**Records provided**
'''

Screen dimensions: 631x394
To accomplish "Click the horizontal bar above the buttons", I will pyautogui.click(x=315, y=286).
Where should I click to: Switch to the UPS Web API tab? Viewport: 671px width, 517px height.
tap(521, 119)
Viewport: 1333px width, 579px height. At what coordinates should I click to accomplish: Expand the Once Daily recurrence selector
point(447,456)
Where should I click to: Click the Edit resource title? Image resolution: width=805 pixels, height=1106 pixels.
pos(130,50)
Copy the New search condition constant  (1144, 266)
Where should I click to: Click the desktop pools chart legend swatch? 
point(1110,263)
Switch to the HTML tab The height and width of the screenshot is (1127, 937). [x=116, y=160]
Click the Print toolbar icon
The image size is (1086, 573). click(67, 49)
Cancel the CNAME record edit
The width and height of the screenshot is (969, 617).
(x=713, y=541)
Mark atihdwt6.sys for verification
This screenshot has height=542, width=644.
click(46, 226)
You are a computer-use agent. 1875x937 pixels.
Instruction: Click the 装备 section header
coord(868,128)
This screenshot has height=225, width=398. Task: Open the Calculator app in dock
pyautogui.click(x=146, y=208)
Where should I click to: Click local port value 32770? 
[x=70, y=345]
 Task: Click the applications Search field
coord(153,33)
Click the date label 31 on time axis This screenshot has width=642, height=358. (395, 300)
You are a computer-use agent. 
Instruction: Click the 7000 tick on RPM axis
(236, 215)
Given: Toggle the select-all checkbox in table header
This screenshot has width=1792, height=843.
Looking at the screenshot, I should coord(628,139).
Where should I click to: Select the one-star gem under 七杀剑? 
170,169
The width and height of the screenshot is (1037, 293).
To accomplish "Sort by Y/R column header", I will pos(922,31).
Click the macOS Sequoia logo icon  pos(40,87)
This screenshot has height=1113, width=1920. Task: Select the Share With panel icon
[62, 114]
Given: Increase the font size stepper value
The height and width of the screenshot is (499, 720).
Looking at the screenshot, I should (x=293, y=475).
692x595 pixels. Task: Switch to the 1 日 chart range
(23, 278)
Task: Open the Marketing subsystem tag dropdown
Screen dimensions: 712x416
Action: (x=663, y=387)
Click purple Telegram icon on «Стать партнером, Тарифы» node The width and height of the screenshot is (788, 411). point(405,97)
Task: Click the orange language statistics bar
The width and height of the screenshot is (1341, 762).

'''

**Stated exercise**
Turn the lines from the one containing "Task: Click the applications Search field" through the one containing "Looking at the screenshot, I should (x=293, y=475).", both included, into a numbered list. Leave out any blank lines.

**The completed task**
1.  Task: Click the applications Search field
2. coord(153,33)
3. Click the date label 31 on time axis This screenshot has width=642, height=358. (395, 300)
4. You are a computer-use agent. 
5. Instruction: Click the 7000 tick on RPM axis
6. (236, 215)
7. Given: Toggle the select-all checkbox in table header
8. This screenshot has width=1792, height=843.
9. Looking at the screenshot, I should coord(628,139).
10. Where should I click to: Select the one-star gem under 七杀剑? 
11. 170,169
12. The width and height of the screenshot is (1037, 293).
13. To accomplish "Sort by Y/R column header", I will pos(922,31).
14. Click the macOS Sequoia logo icon  pos(40,87)
15. This screenshot has height=1113, width=1920. Task: Select the Share With panel icon
16. [62, 114]
17. Given: Increase the font size stepper value
18. The height and width of the screenshot is (499, 720).
19. Looking at the screenshot, I should (x=293, y=475).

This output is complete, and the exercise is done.